[DATA EXTRACTS]:
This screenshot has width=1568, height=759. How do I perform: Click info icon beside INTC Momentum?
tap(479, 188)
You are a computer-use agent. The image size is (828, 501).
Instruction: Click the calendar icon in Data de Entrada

---

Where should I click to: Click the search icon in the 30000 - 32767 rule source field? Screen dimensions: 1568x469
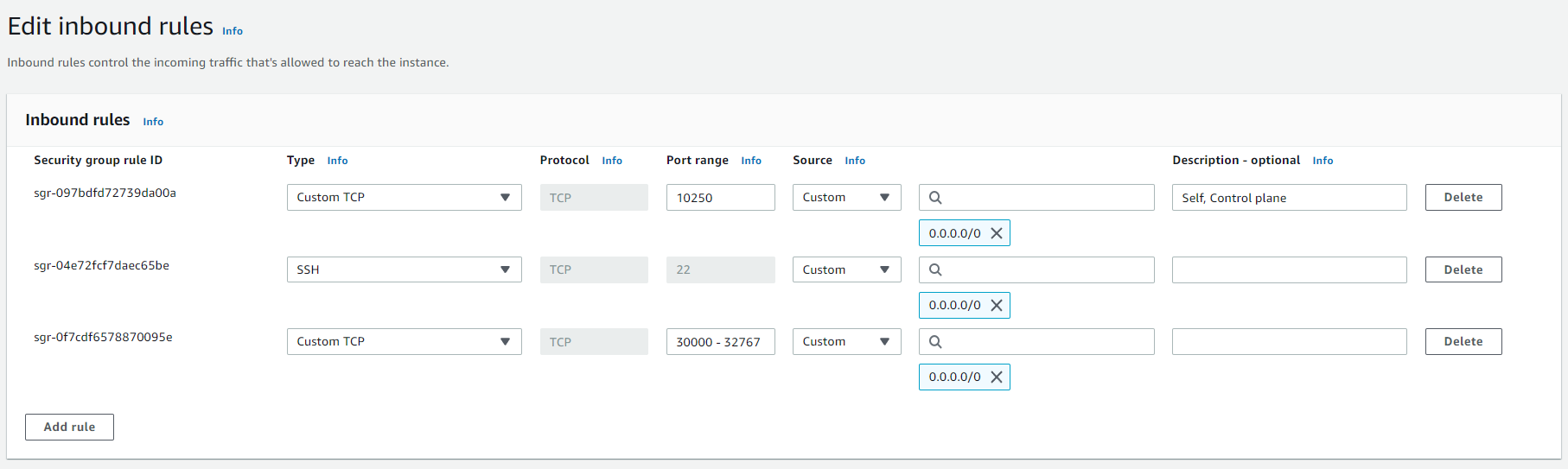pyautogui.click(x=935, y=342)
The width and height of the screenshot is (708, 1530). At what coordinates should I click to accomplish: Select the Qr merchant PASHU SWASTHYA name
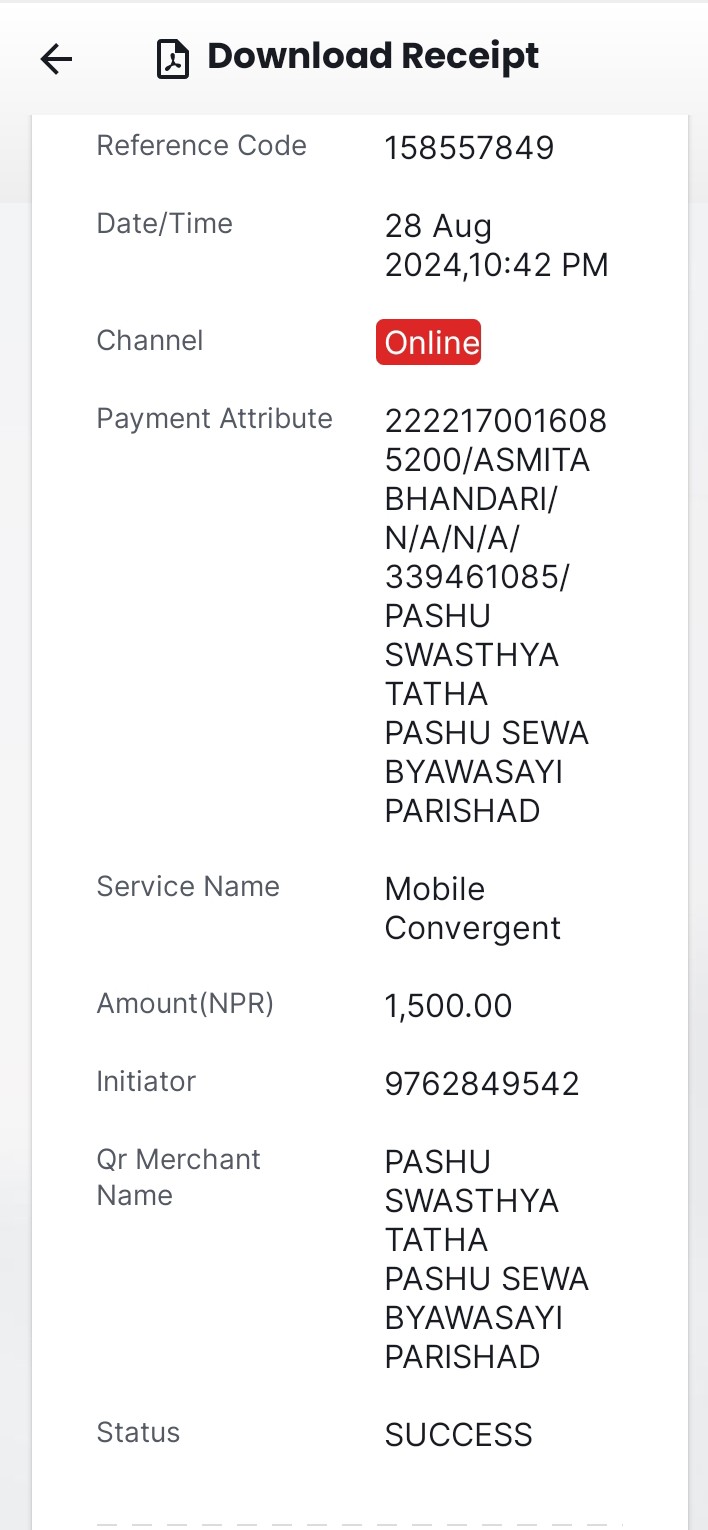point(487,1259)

[TASK GOAL]: Look above for the line containing "You are a computer-use". Output from there through the line containing "Instruction: Click the", exactly and inclusively.

[ANSWER BOX]:
You are a computer-use agent. The image size is (828, 501).
Instruction: Click the calendar icon in Data de Entrada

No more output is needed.